(Stored data)
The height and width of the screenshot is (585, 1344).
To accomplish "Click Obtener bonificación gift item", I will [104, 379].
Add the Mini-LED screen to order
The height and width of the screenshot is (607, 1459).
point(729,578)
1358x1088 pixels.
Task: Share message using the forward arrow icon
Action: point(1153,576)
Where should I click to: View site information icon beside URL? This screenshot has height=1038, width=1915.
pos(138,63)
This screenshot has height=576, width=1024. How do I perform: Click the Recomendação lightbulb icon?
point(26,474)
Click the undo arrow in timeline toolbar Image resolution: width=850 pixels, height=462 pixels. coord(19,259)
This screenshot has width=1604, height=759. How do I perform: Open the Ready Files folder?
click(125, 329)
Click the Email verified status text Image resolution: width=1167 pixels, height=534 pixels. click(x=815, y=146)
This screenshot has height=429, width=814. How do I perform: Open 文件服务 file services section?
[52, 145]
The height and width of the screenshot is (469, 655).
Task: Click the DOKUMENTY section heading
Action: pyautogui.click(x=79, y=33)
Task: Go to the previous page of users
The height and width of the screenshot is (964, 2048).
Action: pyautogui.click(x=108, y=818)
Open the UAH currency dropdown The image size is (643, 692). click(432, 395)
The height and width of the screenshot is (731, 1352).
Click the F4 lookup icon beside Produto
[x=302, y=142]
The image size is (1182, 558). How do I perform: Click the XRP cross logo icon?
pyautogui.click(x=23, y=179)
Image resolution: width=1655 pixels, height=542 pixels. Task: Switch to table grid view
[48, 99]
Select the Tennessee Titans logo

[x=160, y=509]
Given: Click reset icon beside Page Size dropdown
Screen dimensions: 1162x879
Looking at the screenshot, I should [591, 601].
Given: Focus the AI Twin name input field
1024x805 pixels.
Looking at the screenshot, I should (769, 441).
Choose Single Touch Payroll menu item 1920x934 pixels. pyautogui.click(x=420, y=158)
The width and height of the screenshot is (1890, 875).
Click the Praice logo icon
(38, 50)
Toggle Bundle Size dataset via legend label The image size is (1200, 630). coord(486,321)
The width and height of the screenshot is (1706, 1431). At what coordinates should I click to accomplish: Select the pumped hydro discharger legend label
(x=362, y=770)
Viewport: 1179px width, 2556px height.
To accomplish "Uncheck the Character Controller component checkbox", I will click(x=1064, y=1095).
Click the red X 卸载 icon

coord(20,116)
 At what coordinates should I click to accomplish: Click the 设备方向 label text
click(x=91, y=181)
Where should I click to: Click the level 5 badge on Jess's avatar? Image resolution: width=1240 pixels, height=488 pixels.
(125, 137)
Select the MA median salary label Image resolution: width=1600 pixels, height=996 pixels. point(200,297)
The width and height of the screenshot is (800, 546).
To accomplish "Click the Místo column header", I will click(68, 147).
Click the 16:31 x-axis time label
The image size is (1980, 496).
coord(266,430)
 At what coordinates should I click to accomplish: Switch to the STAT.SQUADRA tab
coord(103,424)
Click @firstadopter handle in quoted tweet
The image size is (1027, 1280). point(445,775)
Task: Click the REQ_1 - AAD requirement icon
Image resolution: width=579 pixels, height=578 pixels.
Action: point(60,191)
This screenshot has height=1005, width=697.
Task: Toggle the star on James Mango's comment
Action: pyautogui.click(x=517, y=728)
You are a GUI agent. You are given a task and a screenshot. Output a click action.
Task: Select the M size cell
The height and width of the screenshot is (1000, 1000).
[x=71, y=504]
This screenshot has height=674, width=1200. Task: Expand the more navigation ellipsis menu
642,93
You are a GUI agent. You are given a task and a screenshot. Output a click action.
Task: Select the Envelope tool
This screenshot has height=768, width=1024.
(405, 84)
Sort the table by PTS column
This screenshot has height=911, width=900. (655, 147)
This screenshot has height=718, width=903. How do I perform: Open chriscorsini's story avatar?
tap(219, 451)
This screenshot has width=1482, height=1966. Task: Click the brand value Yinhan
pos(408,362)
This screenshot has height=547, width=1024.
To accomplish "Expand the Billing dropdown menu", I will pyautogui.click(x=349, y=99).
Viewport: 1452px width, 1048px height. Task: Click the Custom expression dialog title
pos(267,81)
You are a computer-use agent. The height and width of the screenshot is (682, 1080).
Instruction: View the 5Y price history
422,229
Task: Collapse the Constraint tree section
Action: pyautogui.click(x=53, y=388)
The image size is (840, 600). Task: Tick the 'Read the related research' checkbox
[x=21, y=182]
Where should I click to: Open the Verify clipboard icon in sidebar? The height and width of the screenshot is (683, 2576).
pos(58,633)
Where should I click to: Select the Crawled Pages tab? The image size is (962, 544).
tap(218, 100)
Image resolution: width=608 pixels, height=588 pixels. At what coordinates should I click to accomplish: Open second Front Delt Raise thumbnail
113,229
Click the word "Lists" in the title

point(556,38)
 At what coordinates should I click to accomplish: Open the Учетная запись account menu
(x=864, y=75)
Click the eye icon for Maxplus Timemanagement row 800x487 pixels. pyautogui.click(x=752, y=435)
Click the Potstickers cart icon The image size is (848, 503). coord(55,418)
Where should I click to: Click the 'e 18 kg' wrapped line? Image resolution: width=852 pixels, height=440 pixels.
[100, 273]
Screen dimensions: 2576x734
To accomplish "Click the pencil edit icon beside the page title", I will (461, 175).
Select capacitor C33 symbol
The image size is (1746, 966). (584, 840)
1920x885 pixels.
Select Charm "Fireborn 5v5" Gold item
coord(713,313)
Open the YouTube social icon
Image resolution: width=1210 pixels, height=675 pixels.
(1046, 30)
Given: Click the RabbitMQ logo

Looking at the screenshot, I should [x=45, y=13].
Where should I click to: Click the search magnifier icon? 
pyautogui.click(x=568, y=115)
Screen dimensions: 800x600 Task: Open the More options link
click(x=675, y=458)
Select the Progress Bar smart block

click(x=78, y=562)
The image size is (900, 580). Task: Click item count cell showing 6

• [TASK REQUIREMENTS]:
Give back the data above, repeating every record exactly.

• [EXPECTED OUTPUT]:
The height and width of the screenshot is (585, 1344).
To accomplish "Click Obtener bonificación gift item", I will [104, 379].
Add the Mini-LED screen to order
The height and width of the screenshot is (607, 1459).
point(729,578)
1358x1088 pixels.
Task: Share message using the forward arrow icon
Action: point(1153,576)
Where should I click to: View site information icon beside URL? This screenshot has height=1038, width=1915.
pos(138,63)
This screenshot has height=576, width=1024. How do I perform: Click the Recomendação lightbulb icon?
point(26,474)
Click the undo arrow in timeline toolbar Image resolution: width=850 pixels, height=462 pixels. coord(19,259)
This screenshot has width=1604, height=759. How do I perform: Open the Ready Files folder?
click(125, 329)
Click the Email verified status text Image resolution: width=1167 pixels, height=534 pixels. click(x=815, y=146)
This screenshot has height=429, width=814. How do I perform: Open 文件服务 file services section?
[52, 145]
The height and width of the screenshot is (469, 655).
Task: Click the DOKUMENTY section heading
Action: pyautogui.click(x=79, y=33)
Task: Go to the previous page of users
The height and width of the screenshot is (964, 2048).
Action: pyautogui.click(x=108, y=818)
Open the UAH currency dropdown The image size is (643, 692). click(432, 395)
The height and width of the screenshot is (731, 1352).
Click the F4 lookup icon beside Produto
[x=302, y=142]
The image size is (1182, 558). How do I perform: Click the XRP cross logo icon?
pyautogui.click(x=23, y=179)
Image resolution: width=1655 pixels, height=542 pixels. Task: Switch to table grid view
[48, 99]
Select the Tennessee Titans logo

[x=160, y=509]
Given: Click reset icon beside Page Size dropdown
Screen dimensions: 1162x879
Looking at the screenshot, I should [591, 601].
Given: Focus the AI Twin name input field
1024x805 pixels.
Looking at the screenshot, I should (769, 441).
Choose Single Touch Payroll menu item 1920x934 pixels. pyautogui.click(x=420, y=158)
The width and height of the screenshot is (1890, 875).
Click the Praice logo icon
(38, 50)
Toggle Bundle Size dataset via legend label The image size is (1200, 630). coord(486,321)
The width and height of the screenshot is (1706, 1431). At what coordinates should I click to accomplish: Select the pumped hydro discharger legend label
(x=362, y=770)
Viewport: 1179px width, 2556px height.
To accomplish "Uncheck the Character Controller component checkbox", I will click(x=1064, y=1095).
Click the red X 卸载 icon

coord(20,116)
 At what coordinates should I click to accomplish: Click the 设备方向 label text
click(x=91, y=181)
Where should I click to: Click the level 5 badge on Jess's avatar? Image resolution: width=1240 pixels, height=488 pixels.
(125, 137)
Select the MA median salary label Image resolution: width=1600 pixels, height=996 pixels. point(200,297)
The width and height of the screenshot is (800, 546).
To accomplish "Click the Místo column header", I will click(68, 147).
Click the 16:31 x-axis time label
The image size is (1980, 496).
coord(266,430)
 At what coordinates should I click to accomplish: Switch to the STAT.SQUADRA tab
coord(103,424)
Click @firstadopter handle in quoted tweet
The image size is (1027, 1280). point(445,775)
Task: Click the REQ_1 - AAD requirement icon
Image resolution: width=579 pixels, height=578 pixels.
Action: point(60,191)
This screenshot has height=1005, width=697.
Task: Toggle the star on James Mango's comment
Action: pyautogui.click(x=517, y=728)
You are a GUI agent. You are given a task and a screenshot. Output a click action.
Task: Select the M size cell
The height and width of the screenshot is (1000, 1000).
[x=71, y=504]
This screenshot has height=674, width=1200. Task: Expand the more navigation ellipsis menu
642,93
You are a GUI agent. You are given a task and a screenshot. Output a click action.
Task: Select the Envelope tool
This screenshot has height=768, width=1024.
(405, 84)
Sort the table by PTS column
This screenshot has height=911, width=900. (655, 147)
This screenshot has height=718, width=903. How do I perform: Open chriscorsini's story avatar?
tap(219, 451)
This screenshot has width=1482, height=1966. Task: Click the brand value Yinhan
pos(408,362)
This screenshot has height=547, width=1024.
To accomplish "Expand the Billing dropdown menu", I will pyautogui.click(x=349, y=99).
Viewport: 1452px width, 1048px height. Task: Click the Custom expression dialog title
pos(267,81)
You are a computer-use agent. The height and width of the screenshot is (682, 1080).
Instruction: View the 5Y price history
422,229
Task: Collapse the Constraint tree section
Action: pyautogui.click(x=53, y=388)
The image size is (840, 600). Task: Tick the 'Read the related research' checkbox
[x=21, y=182]
Where should I click to: Open the Verify clipboard icon in sidebar? The height and width of the screenshot is (683, 2576).
pos(58,633)
Where should I click to: Select the Crawled Pages tab? The image size is (962, 544).
tap(218, 100)
Image resolution: width=608 pixels, height=588 pixels. At what coordinates should I click to accomplish: Open second Front Delt Raise thumbnail
113,229
Click the word "Lists" in the title

point(556,38)
 At what coordinates should I click to accomplish: Open the Учетная запись account menu
(x=864, y=75)
Click the eye icon for Maxplus Timemanagement row 800x487 pixels. pyautogui.click(x=752, y=435)
Click the Potstickers cart icon The image size is (848, 503). coord(55,418)
Where should I click to: Click the 'e 18 kg' wrapped line? Image resolution: width=852 pixels, height=440 pixels.
[100, 273]
Screen dimensions: 2576x734
To accomplish "Click the pencil edit icon beside the page title", I will (461, 175).
Select capacitor C33 symbol
The image size is (1746, 966). (584, 840)
1920x885 pixels.
Select Charm "Fireborn 5v5" Gold item
coord(713,313)
Open the YouTube social icon
Image resolution: width=1210 pixels, height=675 pixels.
(1046, 30)
Given: Click the RabbitMQ logo

Looking at the screenshot, I should [x=45, y=13].
Where should I click to: Click the search magnifier icon? 
pyautogui.click(x=568, y=115)
Screen dimensions: 800x600 Task: Open the More options link
click(x=675, y=458)
Select the Progress Bar smart block

click(x=78, y=562)
The image size is (900, 580). Task: Click item count cell showing 6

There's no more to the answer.